======== TEXT UNDER STUDY ========

- Video release poster
- Directed by: Stuart Gordon
- Screenplay by: Dennis Paoli
- Based on: "The Pit and the Pendulum" and "The Cask of Amontillado" 1842 story by Edgar Allan Poe
- Produced by: Albert Band; Charles Band; Michael Catalano;
- Starring: Lance Henriksen; Rona De Ricci; Jonathan Fuller; Jeffrey Combs; Tom Towles; Stephen Lee; William J. Norris; Frances Bay; Oliver Reed;
- Cinematography: Adolfo Bartoli
- Edited by: Andy Horvitch
- Music by: Richard Band
- Production company: Full Moon Features
- Distributed by: Paramount Home Video
- Release date: June 27, 1991;
- Running time: 97 minutes
- Country: United States
- Language: English
- Budget: $2,000,000 (estimated)
- Box office: $3,331 (USA)

= The Pit and the Pendulum (1991 film) =

1991 American horror film

The Pit and the Pendulum (released on DVD in the United States as The Inquisitor) is a 1991 American horror film directed by Stuart Gordon and based on the 1842 short story by Edgar Allan Poe. The film is an amalgamation of the aforementioned story with Poe's "The Cask of Amontillado", and it also appropriates the anecdote of "The Sword of Damocles", reassigning it to the character of Torquemada.

========

PROBLEMS AND TASKS ▸
1. Answer these questions using the film entry on The Pit and the Pendulum (1991):
(a) Who composed the music?
(b) Under what title was the film released on DVD in the United States?
(c) What is its running time?
2. Pick up the film entry on The Pit and the Pendulum (1991) after its last sentence and write one further paragraph in the same style.
The lines that come next have no connection to the film entry.

======== DATA PROVIDED ========

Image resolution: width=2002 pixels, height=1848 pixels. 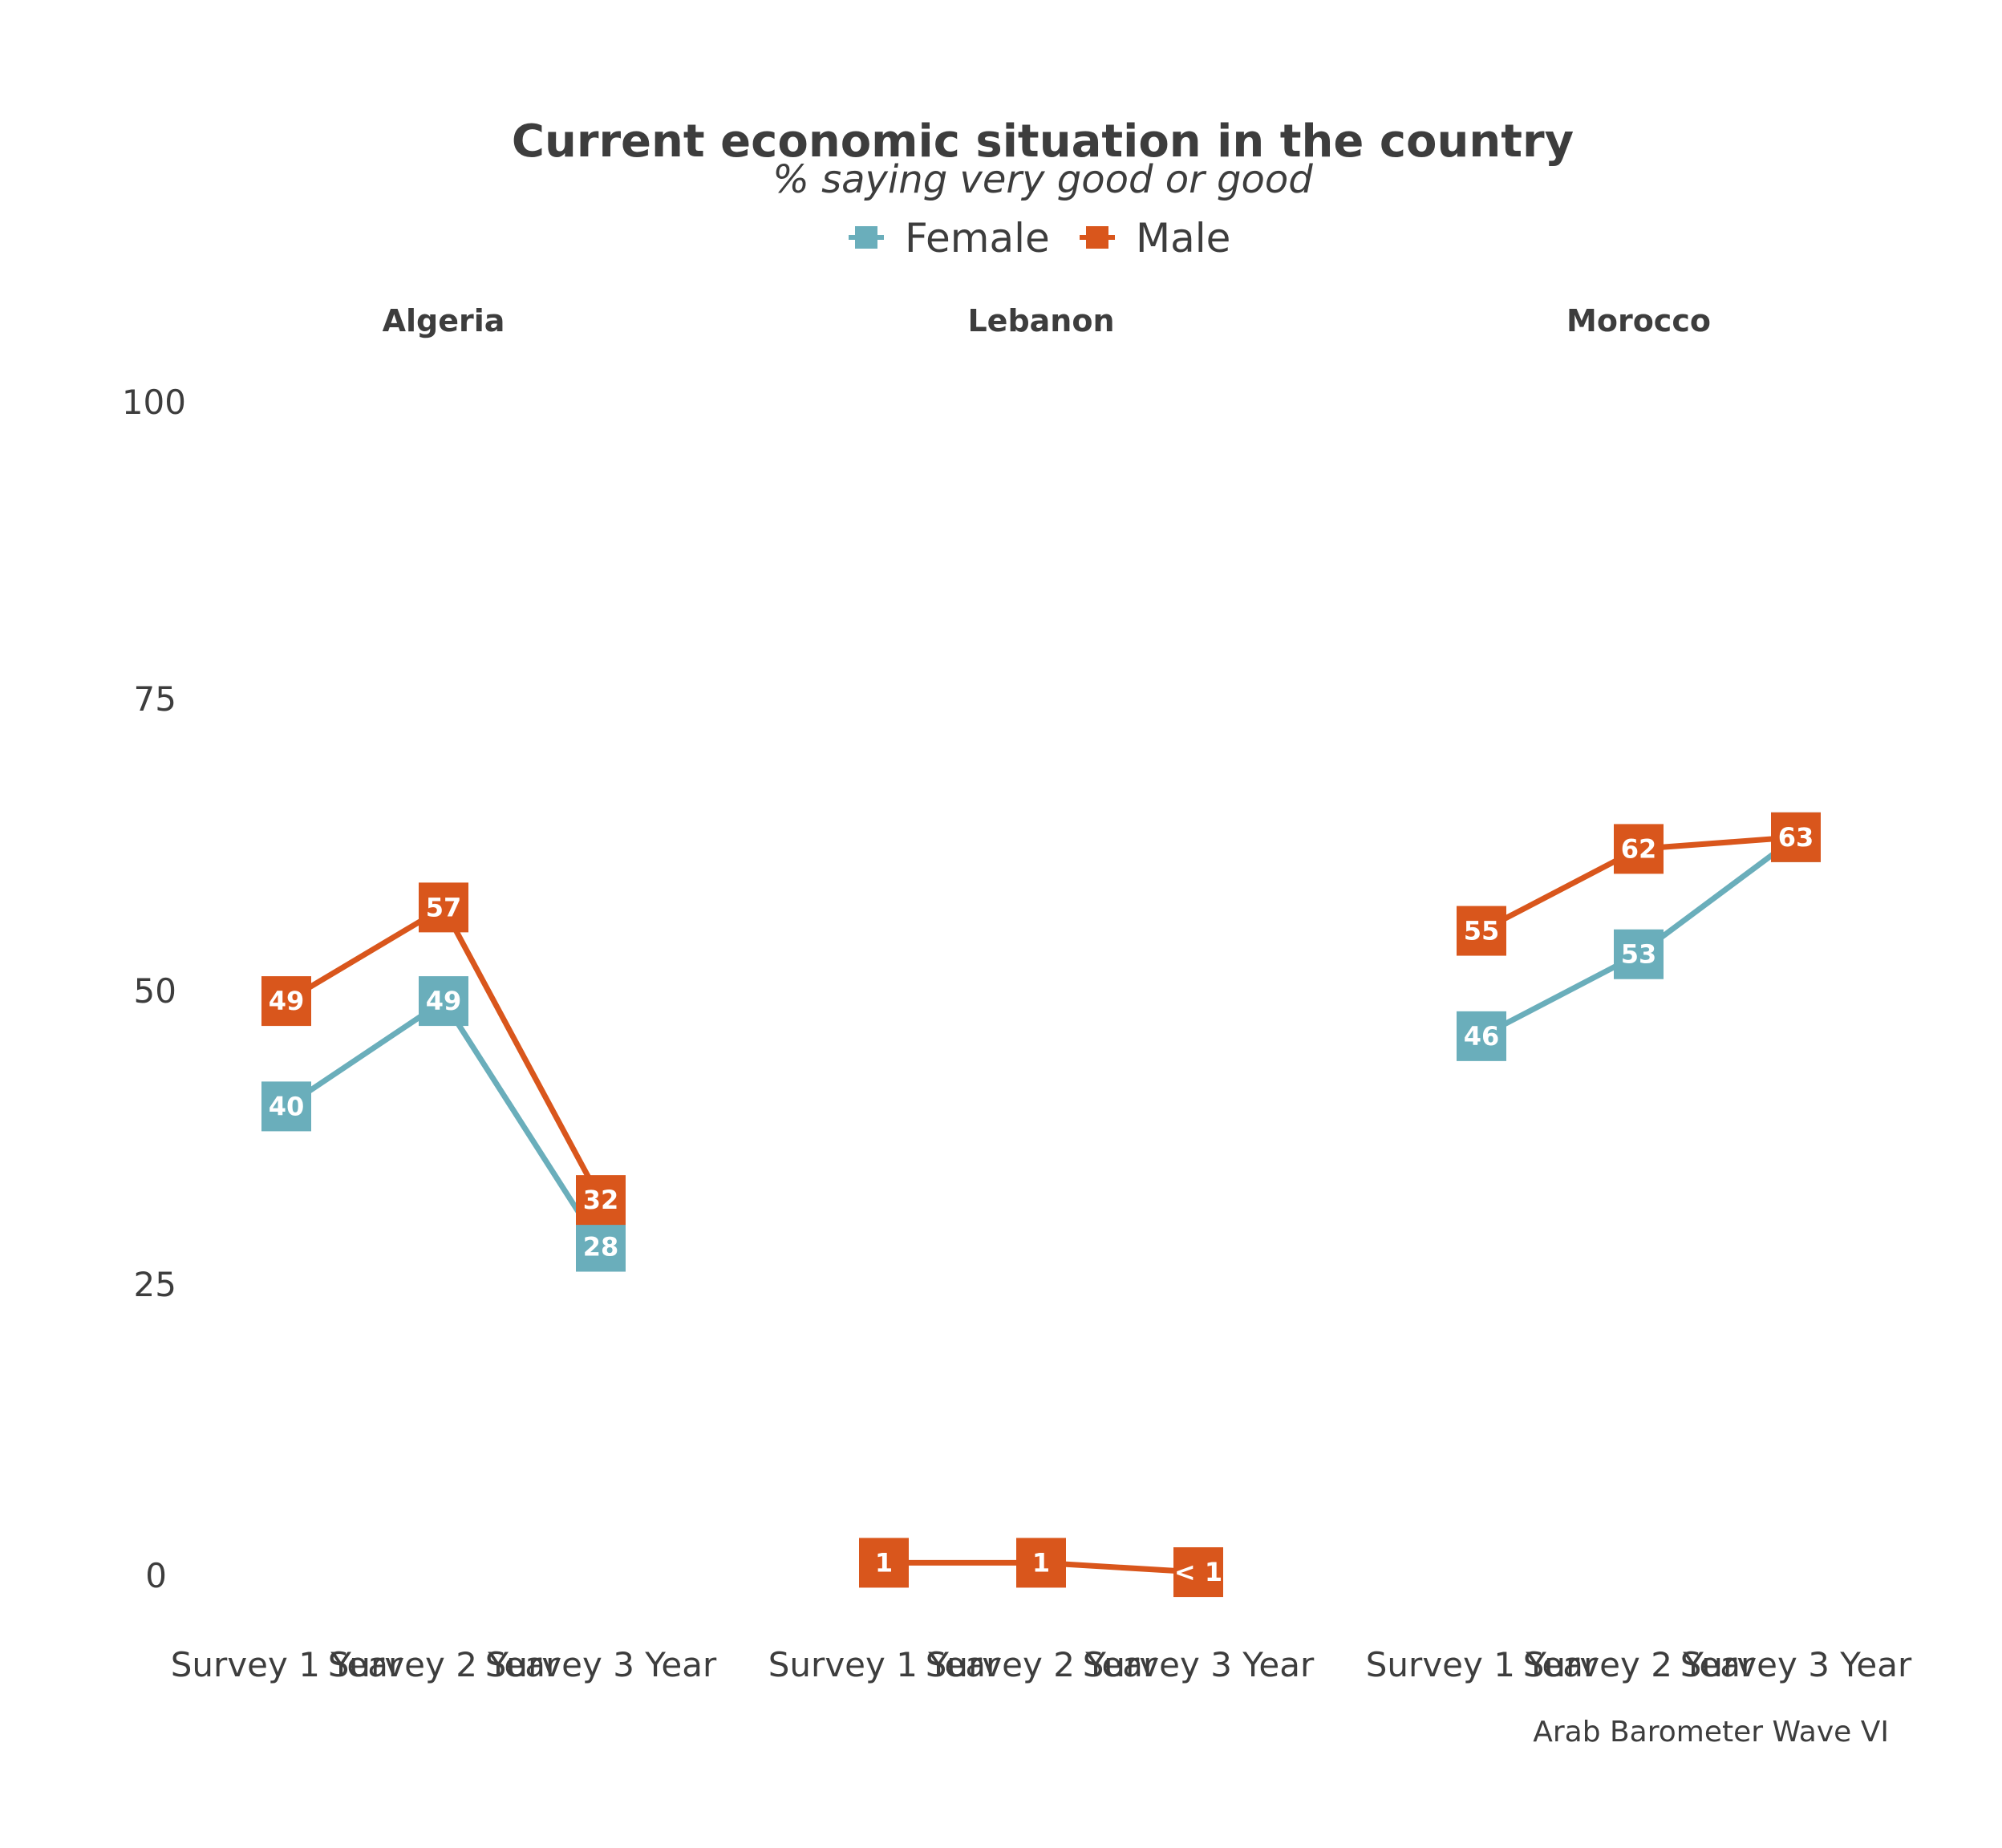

========

ANSWERS ▸
1.
(a) Richard Band
(b) The Inquisitor
(c) 97 minutes

2.
== Plot ==
In 1492 Spain, Grand Inquisitor Torquemada leads a bloody reign of terror. Opposed to the use of torture by the Church, Maria speaks out during the public execution of a disenfranchised noble family. Torquemada is tempted by Maria's beauty, and atones through self-torture. Confused by these new desires, he accuses Maria of witchcraft and orders that she be tortured until she confesses. During Maria's interrogation, Torquemada cannot stop himself from staring at her naked body; he orders that she be imprisoned. Maria is befriended by fellow prisoner Esmerelda, a confessed witch. Together they struggle to save themselves from the sinister Torquemada. Maria's husband Antonio breaks into the castle to rescue his innocent wife. He fails and is imprisoned for his actions. Torquemada decides to test a new torture device, the Pit and the Pendulum, on Antonio.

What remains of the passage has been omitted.